I dearly wish that the love triangle could have been resolved during the Pearl Harbor attack, as one of the love rivals could have easily been killed off on the day itself–problem solved. If you’re anything like me and my friends, you will have strong opinions about which one should be killed off and which one gets to survive and win the girl, but it’s not an easy choice! But alas, Bay drags things out with the excruciating Doolittle Raid which is both boring and bad. Combining Alec Baldwin’s acting with Randall Wallace’s dialogue (which undoubtedly had Bay-injections) will really kill off any goodwill you might feel towards this movie. And the way the love triangle is resolved is NOT GOOD AT ALL! Sometimes the dialogue is so bad it comes around full circle to being good again; “I THINK WORLD WAR TWO JUST STARTED” being the prime example of this. Also, the use of humor is quite well-judged and well-timed throughout, such as some of Danny’s last words to Rafe being “can you get someone else to write my name on my tombstone?”

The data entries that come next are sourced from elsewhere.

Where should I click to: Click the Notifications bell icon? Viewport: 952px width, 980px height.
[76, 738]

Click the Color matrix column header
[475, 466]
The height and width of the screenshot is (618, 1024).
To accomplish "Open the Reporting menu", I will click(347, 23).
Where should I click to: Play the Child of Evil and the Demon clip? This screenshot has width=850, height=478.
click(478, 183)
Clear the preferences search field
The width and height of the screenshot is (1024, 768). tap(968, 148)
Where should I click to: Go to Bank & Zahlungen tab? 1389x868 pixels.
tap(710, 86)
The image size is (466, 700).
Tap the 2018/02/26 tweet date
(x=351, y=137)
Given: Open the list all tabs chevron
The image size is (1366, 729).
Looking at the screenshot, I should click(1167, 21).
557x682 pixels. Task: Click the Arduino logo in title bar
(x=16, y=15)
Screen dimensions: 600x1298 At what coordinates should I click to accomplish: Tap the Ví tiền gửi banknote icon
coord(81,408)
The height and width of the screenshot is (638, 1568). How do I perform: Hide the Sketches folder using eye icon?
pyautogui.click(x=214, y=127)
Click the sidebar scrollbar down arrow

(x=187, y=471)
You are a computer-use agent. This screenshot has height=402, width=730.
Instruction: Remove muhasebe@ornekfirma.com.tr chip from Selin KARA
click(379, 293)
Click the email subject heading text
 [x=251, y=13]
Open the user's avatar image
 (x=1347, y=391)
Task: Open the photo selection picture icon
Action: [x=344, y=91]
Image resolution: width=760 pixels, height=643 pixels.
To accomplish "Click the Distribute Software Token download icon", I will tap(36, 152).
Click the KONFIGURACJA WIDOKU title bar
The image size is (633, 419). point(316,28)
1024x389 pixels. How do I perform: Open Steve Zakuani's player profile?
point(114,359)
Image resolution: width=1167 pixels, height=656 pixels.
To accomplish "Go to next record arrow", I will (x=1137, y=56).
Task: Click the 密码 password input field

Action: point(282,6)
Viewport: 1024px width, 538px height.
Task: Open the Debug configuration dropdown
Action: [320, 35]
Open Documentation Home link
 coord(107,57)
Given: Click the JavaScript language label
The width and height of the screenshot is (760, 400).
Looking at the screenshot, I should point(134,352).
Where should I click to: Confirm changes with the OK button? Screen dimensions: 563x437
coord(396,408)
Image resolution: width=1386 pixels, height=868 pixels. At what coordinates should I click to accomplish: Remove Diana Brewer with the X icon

I can’t pretend that if Pearl Harbor hadn’t come out at a very specific time in my life, starring two hot young actors of the day, I probably wouldn’t feel the affection that I do towards it. But alas, it is my lot in life that I find it to be a nostalgic comfort-watch and will probably continue to keep re-watching it for many years to come. On my most recent re-watch I tried to view it with as coldly an objective and cynical eye as I could muster and granted, the last hour is painful. But I’m still going to defend the first two-thirds of this film – an hour or so of romance (with charming performances that counteract the risible dialogue), an hour or so of disaster movie – what more could you want? That’s a good time! The Pearl Harbor attack sequence is a well-made, carefully-paced extended action set-piece that is still thrilling to watch and yes, I do think holds up next to the sinking of the Titanic. So, if you haven’t seen this film for two decades or never watched it, due to its awful reputation, maybe give it a chance. You may find yourself seduced by the dashing Rafe, sweetly smiling at the shy Danny or basking in the warm glow of one of Evelyn’s beloved sunsets. Or you might find it laughably bad – either way, it’s entertaining!